MIAMI — The Gulf of Mexico oil spill still poses threats to human health and seafood safety, according to a study published Monday by the peer-reviewed Journal of the American Medical Association.
The report came two days after President Barack Obama and members of his family swam in the gulf at Panama City Beach and mere hours after this year's commercial shrimping season officially kicked off along the Louisiana coast.
Federal officials disputed the new report and said ongoing testing is aggressive and sufficient to protect public health.
In the short term, study co-author Gina Solomon voiced greatest concern for shrimp, oysters, crabs and other invertebrates she says have difficulty clearing their systems of dangerous polycyclic aromatic hydrocarbons, or PAHs, similar to those found in cigarette smoke and soot. Solomon is a medical doctor and public health expert in the department of medicine at the University of California at San Francisco.
In the longer term, she expressed worries about big finfish such as tuna, swordfish and mackerel, saying levels of mercury from the oil might slowly increase over time by being consumed by fish lower in the food chain and becoming concentrated in the larger fish.
Some of the fish had relatively high levels of mercury even before the oil spill, she said.
"It's like iron filings to a magnet," she said. "Several years from now the concentration will go up in fish at the top of the food chain — tuna, mackerel, swordfish."
Solomon said she based her new report on studies from past oil spills, including the Exxon Valdez event off Alaska in 1989, plus her own monitoring of current gulf data from the National Oceanographic and Atmospheric Administration, the Environmental Protection Agency and the Food and Drug Administration.
FDA officials disagreed with Solomon's fears about PAHs.
"We don't agree that's currently a problem," said Vicki Seyfert-Margolis from the office of the chief scientist of the FDA. Seyfert-Margolis said federal officials have a "mussel watch" program to test for such contamination in all shellfish, and so far no problems have been found.

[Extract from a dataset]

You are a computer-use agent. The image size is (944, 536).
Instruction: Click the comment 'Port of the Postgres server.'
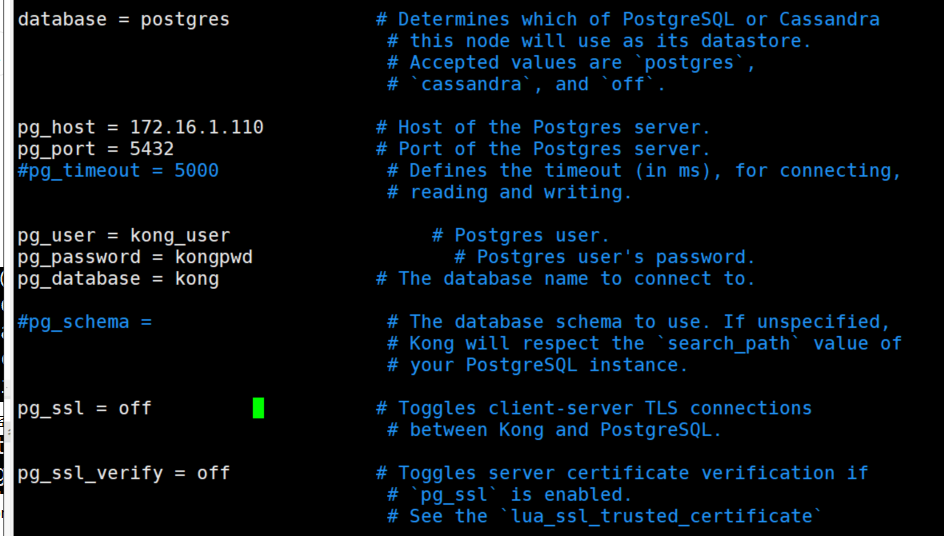coord(554,149)
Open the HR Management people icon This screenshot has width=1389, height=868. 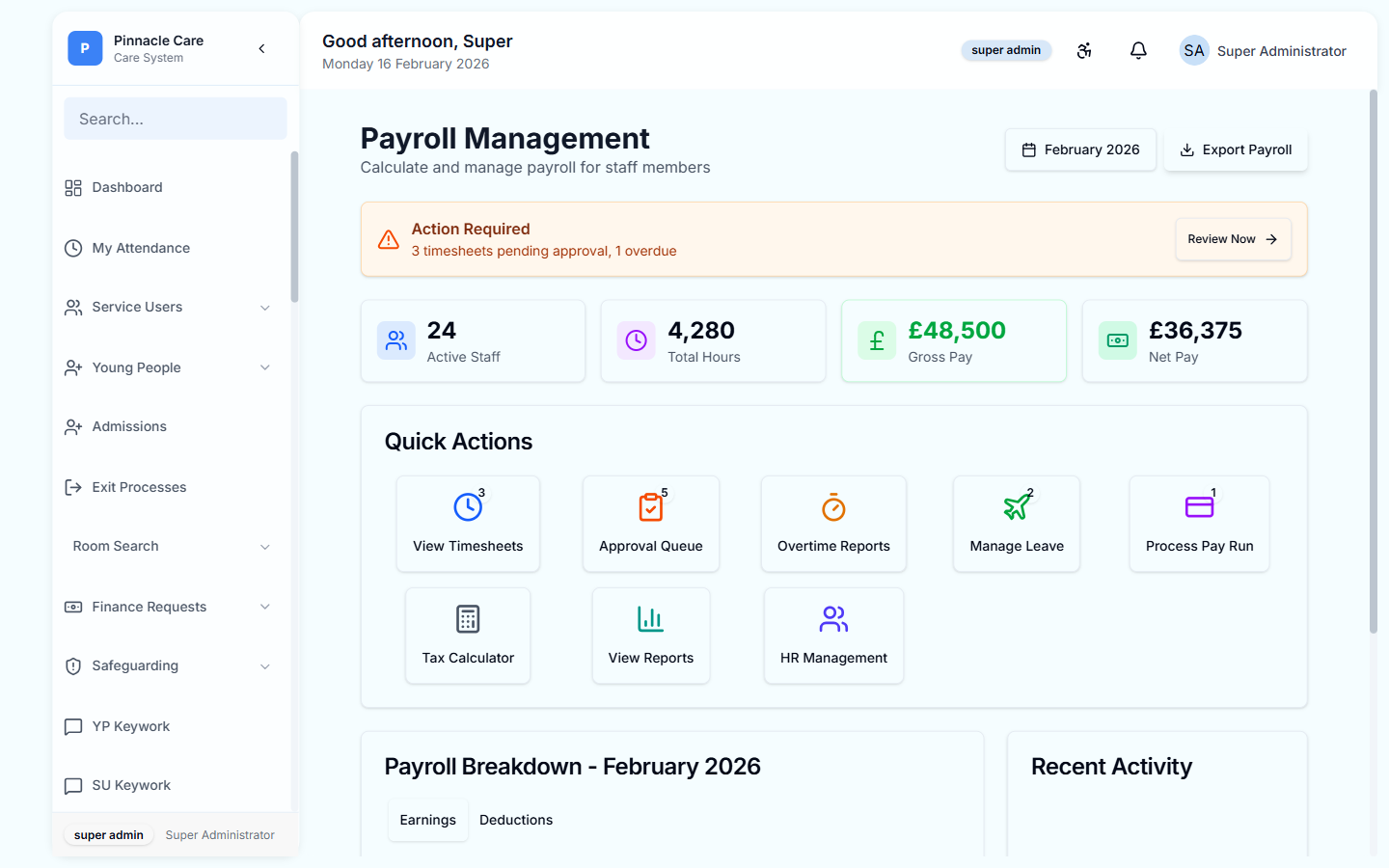pos(833,618)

As each gulf area is reopened for finfish harvest, she said, officials are testing shellfish separately, approving various species only as studies are completed.
Crabs and oysters take longer to test and clear because people eat the entire animal, including the liver, where toxins can accumulate, she said.
Seyfert-Margolis agreed that testing must continue for finfish to make sure toxins don't build up in the future. Such testing will begin if similar early problems come up in the mussel-watch program, she said.
"We have the ability to test it in finfish. We can study it as long as necessary," she said.
Concerning the human effects of the oil spill, Solomon says: "The good news is that the levels of benzene, the most dangerous chemical from oil, have been quite low. It's not likely there's a long-term risk from inhaled vapors for coastal residents."
She went on: "For oil workers it might be a different story. The people out there deploying boom and burning the oil have been exposed to higher levels of vapor."
Solomon said that on Tuesday the National Institutes of Health will announce a long-term health study of 20,000 gulf workers and residents.